Social clubs have stood as a gathering point for youth culture throughout many musical decades. The first ‘clubs’ were ballroom events for the wealthy, live bands dedicated to serving the upper echelon. The home radio democratised music, reaching the ears of the middle to upper classes that could afford them. By the time turntables came around, large portions of society were avid audiophiles and looked for a place to share their love for music.
The late 60s were not limited to open-air concerts ala Altamont and Woodstock. Besides countryside festivals, music recentered itself as an urban movement. Electronic forms of making music brought new sounds and evolved the taste of the masses. Disco was formed in a flourish, utilising previously impossible mimicry and overlap techniques.
Acid, marijuana and other recreational drugs filled these parties, often held in cultural hotspots such as New York, Chicago and Detroit. The party-goers were of various ethnicities and sexualities, helping to diminish former perceptions of segregation. The music broadened in scope and size, covering topics such as institutional racism and the socioeconomic problems of society.
Eras of Club Music
The following decade would further the mix of music. Beat-matching, a technique used by DJs in synthesising different songs, became the go-to standard of club quality. Anyone who manned the turntables should have a diverse number of songs and be able to improvise on them through scratching and sampling.

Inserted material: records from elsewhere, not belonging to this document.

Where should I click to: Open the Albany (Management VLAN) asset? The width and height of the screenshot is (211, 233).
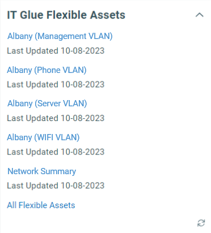click(x=60, y=36)
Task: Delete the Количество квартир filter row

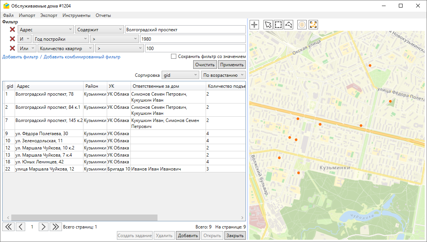Action: click(12, 49)
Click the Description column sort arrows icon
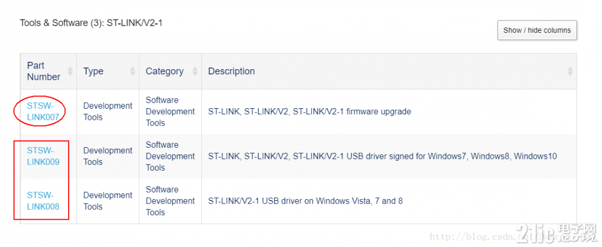Image resolution: width=602 pixels, height=247 pixels. pos(570,71)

Alex Rosner and Francis Grasso were among the popular DJs, innovating through treble balance and creating custom speakers.
In the 1980s, synthesisers became all the rage. Japanese technology also brought in advanced drum machines in the form of 808s. Combined, the explosion of vocal pop benefitted the likes of Duran Duran and ABBA. Clubs refined older techniques and seamlessly blended songs together by digitally altering the BPM. No longer did a DJ have to scour for a similar beat rate. Instead, pop songs could be cut with anything by changing the beat rate.
The ’90s grew in diversity as hip-hop took over. Groove and dance gave way to the more intense genre of hip-hop, a marker of cultural acceptance and progress. DJs of this era often made their own covers of songs live scratching and remixing done live to entice the club audience.
In our modern era, EDM and dubstep have progressed into mainstream music, permeating the radio waves. Nowadays, specialist clubs have formed to play to specific audiences. This occurs since music has spawned countless genres and sub-variants. Wherever you may be, the influence of social clubs has helped speed along with the spread of music and those evolutions of music taste.